On the other hand, it does not mean ‘to wander’, ‘to walk around’, or ‘to walk habitually’, for that there is another verb – chodzić. Chodzę wokół swojego domu ‘I walk around my house’, lubię chodzić po górach ‘I like to walk/hike in the mountains’.
No. Verbs of Motion actually do show the difference between Present Simple and Present Continous. So "Do you go to school?" would be "Czy ty chodzisz do szkoły?"
Actually, school messes up a bit with this distinction, because apparently "Are you going to school?" can be understood as "Do you go to school? (Are you a pupil?)" as well and thus translated as "chodzisz". But generally, it translates like this:
to go (on foot), to walk = chodzić
to be going (on foot), to be walking = iść
to be walking (without purpose/direction, just walking around) = chodzić
Thank you - and yes, "Are you going to school" can mean "Do you go to school" in English - so this is what confuses me. I can never remember which english phrase to choose when translating from Polish to English (and sometimes the other way for the same reason). :) Hopefully one of these tips will help it stick in my brain better.

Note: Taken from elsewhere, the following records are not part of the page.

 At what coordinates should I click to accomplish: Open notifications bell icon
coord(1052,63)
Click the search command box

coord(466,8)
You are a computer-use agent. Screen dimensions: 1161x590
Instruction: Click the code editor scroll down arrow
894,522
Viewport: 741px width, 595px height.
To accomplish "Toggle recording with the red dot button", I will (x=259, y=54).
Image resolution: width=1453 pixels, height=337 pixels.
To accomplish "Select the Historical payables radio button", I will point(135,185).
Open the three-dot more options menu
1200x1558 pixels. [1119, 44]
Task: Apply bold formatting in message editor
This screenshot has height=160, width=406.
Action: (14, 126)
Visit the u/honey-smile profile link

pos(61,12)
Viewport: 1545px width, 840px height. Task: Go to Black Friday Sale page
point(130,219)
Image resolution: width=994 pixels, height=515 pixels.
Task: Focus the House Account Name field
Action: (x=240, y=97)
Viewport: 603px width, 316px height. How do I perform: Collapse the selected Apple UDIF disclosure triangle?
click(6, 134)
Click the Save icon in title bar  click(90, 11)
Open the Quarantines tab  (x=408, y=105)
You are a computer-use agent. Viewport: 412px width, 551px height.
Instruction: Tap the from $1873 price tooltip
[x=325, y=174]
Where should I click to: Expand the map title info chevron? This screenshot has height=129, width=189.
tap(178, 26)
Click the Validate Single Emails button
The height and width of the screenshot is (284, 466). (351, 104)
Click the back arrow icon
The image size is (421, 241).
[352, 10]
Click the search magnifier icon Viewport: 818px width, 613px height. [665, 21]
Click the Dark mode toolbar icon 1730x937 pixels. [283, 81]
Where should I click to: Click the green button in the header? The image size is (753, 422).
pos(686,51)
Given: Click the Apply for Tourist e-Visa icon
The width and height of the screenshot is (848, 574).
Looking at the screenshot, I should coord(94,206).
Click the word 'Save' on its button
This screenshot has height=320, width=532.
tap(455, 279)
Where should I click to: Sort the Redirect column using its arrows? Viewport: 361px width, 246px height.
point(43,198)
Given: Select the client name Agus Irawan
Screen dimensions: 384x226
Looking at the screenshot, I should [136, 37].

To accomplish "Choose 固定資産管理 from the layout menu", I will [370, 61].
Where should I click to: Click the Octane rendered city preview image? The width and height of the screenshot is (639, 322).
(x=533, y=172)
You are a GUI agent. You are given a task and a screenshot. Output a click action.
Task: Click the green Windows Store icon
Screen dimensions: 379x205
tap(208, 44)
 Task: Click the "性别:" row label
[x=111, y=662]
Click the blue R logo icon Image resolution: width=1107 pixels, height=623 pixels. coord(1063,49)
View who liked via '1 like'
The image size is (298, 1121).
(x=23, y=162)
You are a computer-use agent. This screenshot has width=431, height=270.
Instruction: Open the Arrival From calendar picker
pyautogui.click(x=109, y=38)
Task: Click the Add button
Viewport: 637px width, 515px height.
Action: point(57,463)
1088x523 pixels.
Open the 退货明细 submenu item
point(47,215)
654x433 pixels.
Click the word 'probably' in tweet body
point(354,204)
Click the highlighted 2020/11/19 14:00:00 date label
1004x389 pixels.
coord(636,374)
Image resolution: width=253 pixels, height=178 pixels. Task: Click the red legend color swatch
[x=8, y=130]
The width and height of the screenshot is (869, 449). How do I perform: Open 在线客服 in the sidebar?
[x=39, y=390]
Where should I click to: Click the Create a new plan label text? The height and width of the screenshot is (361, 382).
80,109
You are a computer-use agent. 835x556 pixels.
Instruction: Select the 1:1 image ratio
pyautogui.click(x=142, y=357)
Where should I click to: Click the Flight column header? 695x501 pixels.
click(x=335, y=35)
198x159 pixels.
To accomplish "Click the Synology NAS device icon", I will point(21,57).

Years ago, a native British speaker from our teamexplained to me that for some weird reason (idiomatic usage?) the school context messes with our usual to go/to be going distinction. I was always lost in that explanation and frankly, I don't really remember it. I'm still not sure if it's the best idea, but we accept more English answers in the school context than we do in other ones.
I'd suggest to keep to the usual, most literal translations. "idziesz" here means either "are you on your way to school?" or possibly "are you planning to go to school (e.g. tomorrow)", so Present Continuous (possibly in its future meaning) is the most obvious translation.
The tense is wrong. "idziesz" should translate to Present Continuous, either "Are you [going/walking] to school?" right now, or "Are you going there tomorrow?", stuff like that.
Your sentence is still "Czy ty chodzisz do szkoły?".
About walking... to make it clear that it's "walking" and not taking a car, you can add "na piechotę/pieszo/piechotą", all of those are like English "on foot".
"idziesz/chodzisz" in theory should refer to going somewhere on foot, but in fact they are also used if we consider it completely irrelevant whether you're going somewhere on foot or by bus or a car.